--- Objective ---
Reproduce every one of the following lines verbatim, in their original order.

--- Data in this exercise ---
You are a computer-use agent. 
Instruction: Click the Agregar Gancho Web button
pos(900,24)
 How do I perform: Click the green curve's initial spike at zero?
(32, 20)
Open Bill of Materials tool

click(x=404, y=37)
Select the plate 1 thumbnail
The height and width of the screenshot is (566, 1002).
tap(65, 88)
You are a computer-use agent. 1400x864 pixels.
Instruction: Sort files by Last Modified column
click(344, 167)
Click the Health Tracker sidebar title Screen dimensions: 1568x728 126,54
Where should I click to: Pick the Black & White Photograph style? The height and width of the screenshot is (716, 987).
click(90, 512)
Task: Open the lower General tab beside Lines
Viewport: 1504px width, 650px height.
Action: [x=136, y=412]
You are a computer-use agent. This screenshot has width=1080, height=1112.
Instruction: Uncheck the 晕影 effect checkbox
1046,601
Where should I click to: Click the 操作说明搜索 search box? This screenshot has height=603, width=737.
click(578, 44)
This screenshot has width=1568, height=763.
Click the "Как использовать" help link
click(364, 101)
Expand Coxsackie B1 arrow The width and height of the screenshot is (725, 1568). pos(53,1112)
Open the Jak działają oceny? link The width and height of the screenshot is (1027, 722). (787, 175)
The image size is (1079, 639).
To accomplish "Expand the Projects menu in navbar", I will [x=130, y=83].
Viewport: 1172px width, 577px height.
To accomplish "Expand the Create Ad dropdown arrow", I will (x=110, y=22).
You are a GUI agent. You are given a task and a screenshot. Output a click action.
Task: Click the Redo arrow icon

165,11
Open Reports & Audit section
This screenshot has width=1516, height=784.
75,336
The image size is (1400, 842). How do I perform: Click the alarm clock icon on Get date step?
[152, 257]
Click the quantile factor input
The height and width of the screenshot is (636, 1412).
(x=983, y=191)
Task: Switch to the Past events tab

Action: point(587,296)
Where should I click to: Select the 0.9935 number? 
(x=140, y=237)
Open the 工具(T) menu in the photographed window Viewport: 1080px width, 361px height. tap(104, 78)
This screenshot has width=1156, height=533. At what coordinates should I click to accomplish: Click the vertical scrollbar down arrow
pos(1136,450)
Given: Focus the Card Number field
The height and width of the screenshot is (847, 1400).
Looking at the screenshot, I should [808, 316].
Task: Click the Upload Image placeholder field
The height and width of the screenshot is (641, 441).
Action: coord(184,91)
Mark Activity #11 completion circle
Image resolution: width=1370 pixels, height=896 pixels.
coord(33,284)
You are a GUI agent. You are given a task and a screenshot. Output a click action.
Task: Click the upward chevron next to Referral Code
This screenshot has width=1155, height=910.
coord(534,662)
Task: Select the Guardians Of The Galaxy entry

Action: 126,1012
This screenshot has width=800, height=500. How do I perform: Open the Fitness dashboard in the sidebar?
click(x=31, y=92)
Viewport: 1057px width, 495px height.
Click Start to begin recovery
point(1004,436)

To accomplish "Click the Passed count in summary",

--- Result below ---
You are a computer-use agent. 
Instruction: Click the Agregar Gancho Web button
pos(900,24)
 How do I perform: Click the green curve's initial spike at zero?
(32, 20)
Open Bill of Materials tool

click(x=404, y=37)
Select the plate 1 thumbnail
The height and width of the screenshot is (566, 1002).
tap(65, 88)
You are a computer-use agent. 1400x864 pixels.
Instruction: Sort files by Last Modified column
click(344, 167)
Click the Health Tracker sidebar title Screen dimensions: 1568x728 126,54
Where should I click to: Pick the Black & White Photograph style? The height and width of the screenshot is (716, 987).
click(90, 512)
Task: Open the lower General tab beside Lines
Viewport: 1504px width, 650px height.
Action: [x=136, y=412]
You are a computer-use agent. This screenshot has width=1080, height=1112.
Instruction: Uncheck the 晕影 effect checkbox
1046,601
Where should I click to: Click the 操作说明搜索 search box? This screenshot has height=603, width=737.
click(578, 44)
This screenshot has width=1568, height=763.
Click the "Как использовать" help link
click(364, 101)
Expand Coxsackie B1 arrow The width and height of the screenshot is (725, 1568). pos(53,1112)
Open the Jak działają oceny? link The width and height of the screenshot is (1027, 722). (787, 175)
The image size is (1079, 639).
To accomplish "Expand the Projects menu in navbar", I will [x=130, y=83].
Viewport: 1172px width, 577px height.
To accomplish "Expand the Create Ad dropdown arrow", I will (x=110, y=22).
You are a GUI agent. You are given a task and a screenshot. Output a click action.
Task: Click the Redo arrow icon

165,11
Open Reports & Audit section
This screenshot has width=1516, height=784.
75,336
The image size is (1400, 842). How do I perform: Click the alarm clock icon on Get date step?
[152, 257]
Click the quantile factor input
The height and width of the screenshot is (636, 1412).
(x=983, y=191)
Task: Switch to the Past events tab

Action: point(587,296)
Where should I click to: Select the 0.9935 number? 
(x=140, y=237)
Open the 工具(T) menu in the photographed window Viewport: 1080px width, 361px height. tap(104, 78)
This screenshot has width=1156, height=533. At what coordinates should I click to accomplish: Click the vertical scrollbar down arrow
pos(1136,450)
Given: Focus the Card Number field
The height and width of the screenshot is (847, 1400).
Looking at the screenshot, I should [808, 316].
Task: Click the Upload Image placeholder field
The height and width of the screenshot is (641, 441).
Action: coord(184,91)
Mark Activity #11 completion circle
Image resolution: width=1370 pixels, height=896 pixels.
coord(33,284)
You are a GUI agent. You are given a task and a screenshot. Output a click action.
Task: Click the upward chevron next to Referral Code
This screenshot has width=1155, height=910.
coord(534,662)
Task: Select the Guardians Of The Galaxy entry

Action: 126,1012
This screenshot has width=800, height=500. How do I perform: Open the Fitness dashboard in the sidebar?
click(x=31, y=92)
Viewport: 1057px width, 495px height.
Click Start to begin recovery
point(1004,436)

To accomplish "Click the Passed count in summary",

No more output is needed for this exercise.